Source document:

+++++

The elongated double helix nebula stretches 80 light years in length.
Thursday, March 16, 2006 Posted: 1818 GMT (0218 HKT)
WASHINGTON (Reuters) -- Cosmic nebulae usually look like blobs in space, but astronomers using the Spitzer Space Telescope reported on Wednesday they have found a nebula twisted like the double helix of DNA.
"Nobody has ever seen anything like that before in the cosmic realm," said Mark Morris of the University of California, Los Angeles.
Most nebulae are "formless, amorphous conglomerations of dust and gas," Morris said in a statement, adding that this one "indicates a high degree of order."
The discovery of the twisted nebula, which stretches across 80 light-years at the center of the Milky Way, the galaxy that includes Earth, was reported in the current edition of the journal Nature.
A light-year is about 6 trillion miles (10 trillion kilometers), the distance light travels in a year.
"We see two intertwining strands wrapped around each other as in a DNA molecule," said Morris, lead author of the Nature article.
DNA, which forms the basic material in chromosomes, has a molecule that looks like a twisted ladder, known as a double helix.

+++++

Activity A: Output the stretch of the double helix nebula article from "The elongated double" through "California, Los Angeles.", copied exactly.
Activity B: Continue the article on the double helix nebula with the next few sentences after its final line.

Available data:
+++++

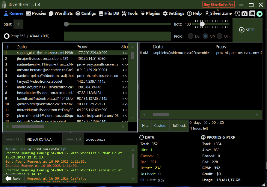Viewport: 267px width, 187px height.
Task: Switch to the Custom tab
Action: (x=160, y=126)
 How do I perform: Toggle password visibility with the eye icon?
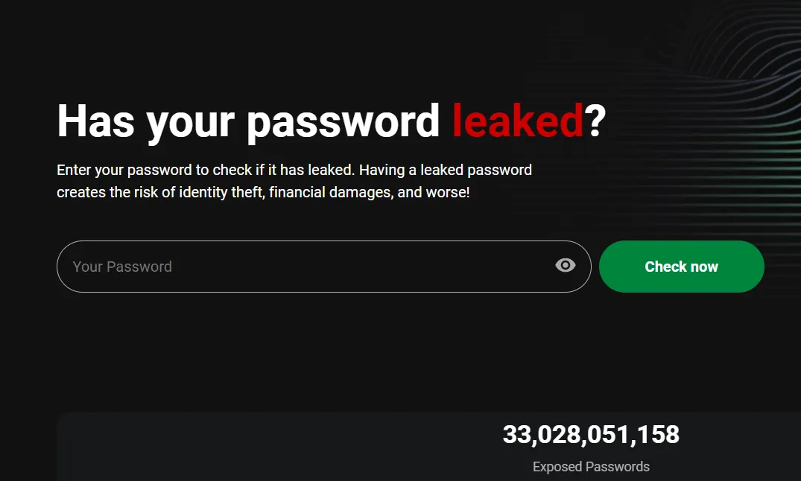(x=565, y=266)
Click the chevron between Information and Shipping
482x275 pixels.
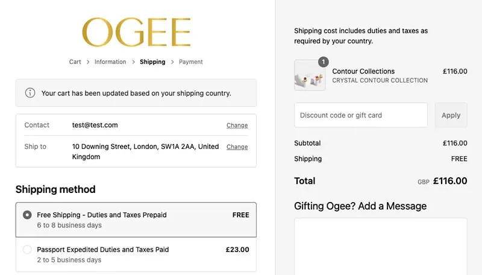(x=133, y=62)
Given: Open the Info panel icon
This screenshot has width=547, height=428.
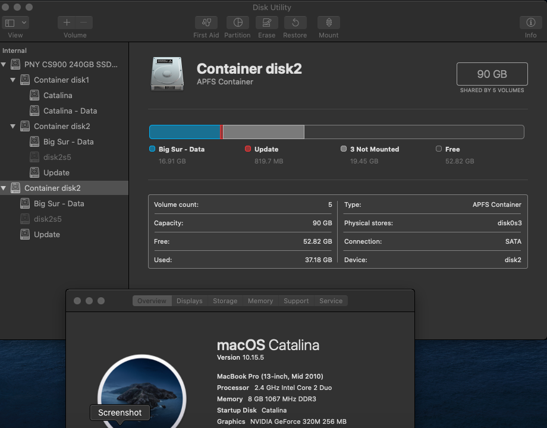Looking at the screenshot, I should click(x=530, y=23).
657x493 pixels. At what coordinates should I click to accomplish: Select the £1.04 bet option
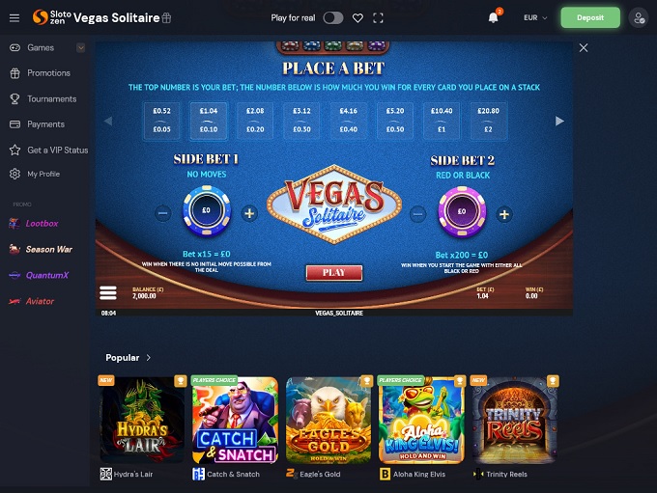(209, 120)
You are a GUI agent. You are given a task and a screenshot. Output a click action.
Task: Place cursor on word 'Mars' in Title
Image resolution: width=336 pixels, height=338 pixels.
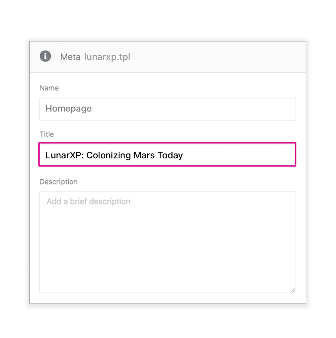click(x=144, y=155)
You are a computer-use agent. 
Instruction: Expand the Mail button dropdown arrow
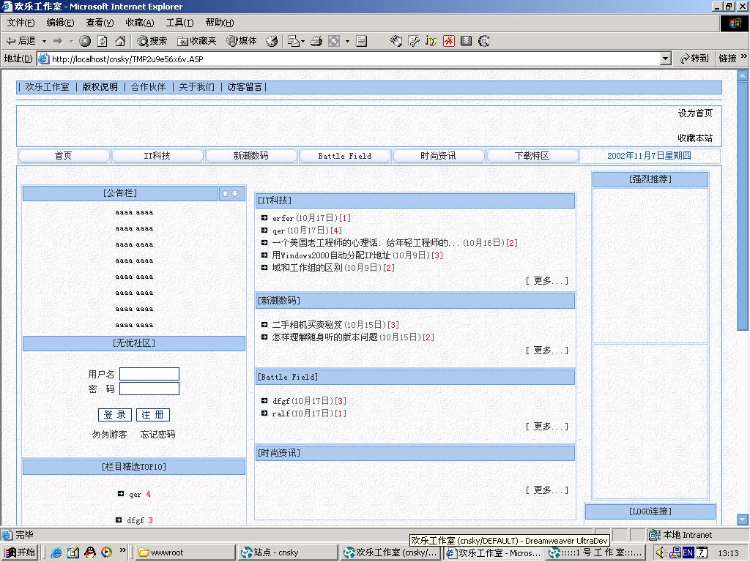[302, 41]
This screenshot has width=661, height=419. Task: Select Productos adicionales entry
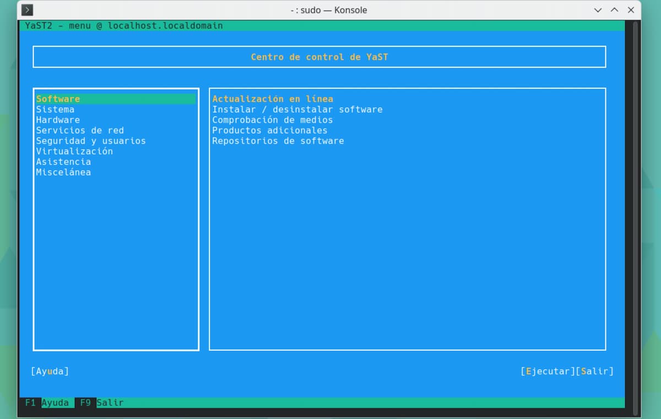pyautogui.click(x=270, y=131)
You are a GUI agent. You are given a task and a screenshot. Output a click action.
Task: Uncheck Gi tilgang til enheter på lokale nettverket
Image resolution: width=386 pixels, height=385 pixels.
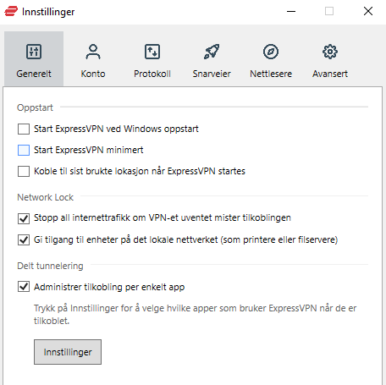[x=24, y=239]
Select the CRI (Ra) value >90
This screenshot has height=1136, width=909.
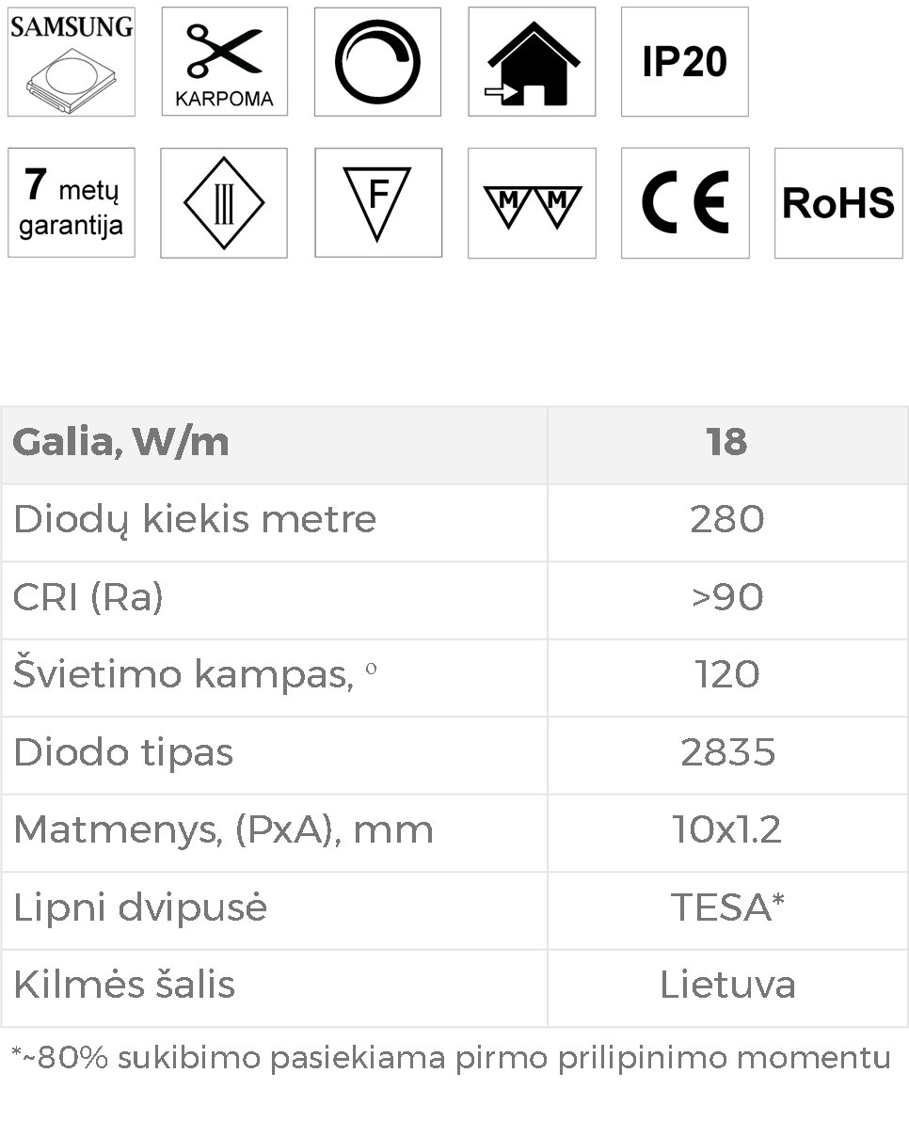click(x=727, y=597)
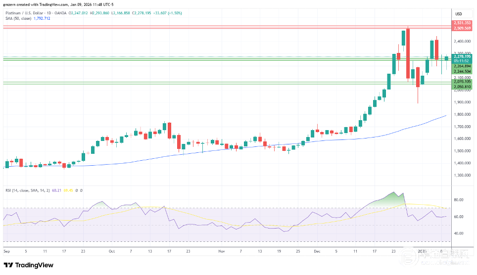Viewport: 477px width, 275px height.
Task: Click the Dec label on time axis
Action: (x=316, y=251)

+++++

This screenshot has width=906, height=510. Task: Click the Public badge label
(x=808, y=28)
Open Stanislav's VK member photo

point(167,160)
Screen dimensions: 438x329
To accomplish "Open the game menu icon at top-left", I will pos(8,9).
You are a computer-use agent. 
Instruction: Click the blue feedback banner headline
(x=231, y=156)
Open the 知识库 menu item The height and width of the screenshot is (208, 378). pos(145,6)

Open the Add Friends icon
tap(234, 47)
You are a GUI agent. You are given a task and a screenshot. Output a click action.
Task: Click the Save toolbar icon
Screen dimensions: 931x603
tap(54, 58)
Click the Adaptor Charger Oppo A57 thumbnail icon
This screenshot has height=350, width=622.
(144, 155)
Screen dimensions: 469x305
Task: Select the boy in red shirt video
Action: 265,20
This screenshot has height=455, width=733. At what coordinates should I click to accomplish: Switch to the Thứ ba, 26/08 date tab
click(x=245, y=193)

+++++

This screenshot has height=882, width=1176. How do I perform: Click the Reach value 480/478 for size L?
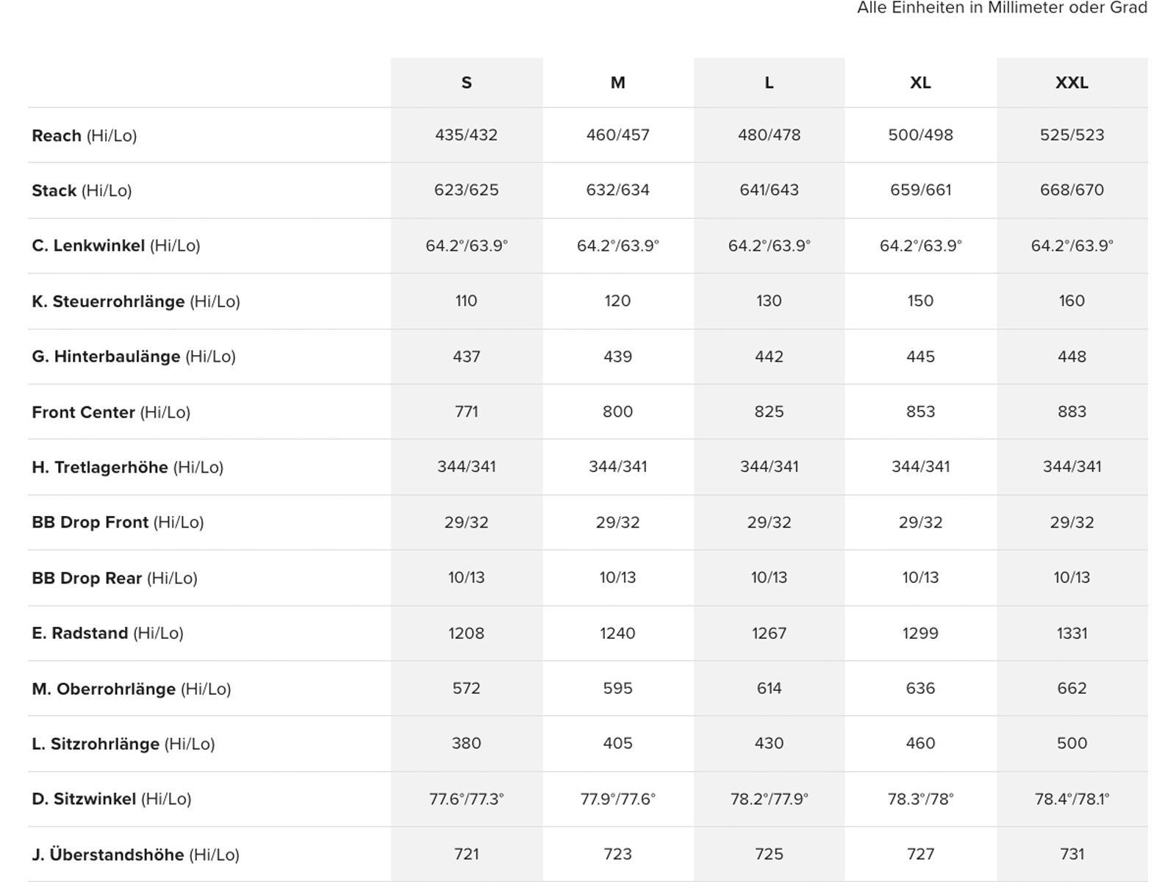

+++++

Exercise response A:
The elongated double helix nebula stretches 80 light years in length.
Thursday, March 16, 2006 Posted: 1818 GMT (0218 HKT)
WASHINGTON (Reuters) -- Cosmic nebulae usually look like blobs in space, but astronomers using the Spitzer Space Telescope reported on Wednesday they have found a nebula twisted like the double helix of DNA.
"Nobody has ever seen anything like that before in the cosmic realm," said Mark Morris of the University of California, Los Angeles.

Exercise response B:
The strands of the nebula may be torqued by twisted magnetic fields at the Milky Way's center, Morris said by telephone.
These magnetic fields are indirectly spawned by the gaping black hole at the galactic heart, he said. Black holes are massive matter-sucking drains in space, pulling in everything around them so powerfully that not even light can escape.
But before the matter falls into the black hole, it swirls around its edges. This rotation twists the magnetic fields, which in turn twist the nebula's strands, Morris said.
The nebula is relatively close to the black hole, just 300 light-years away. Earth is more than 25,000 light-years away.
NASA's Spitzer Space Telescope detects the infrared energy emitted by objects in space with high sensitivity and resolution, enabling it to clearly see the nebula's distinctive shape.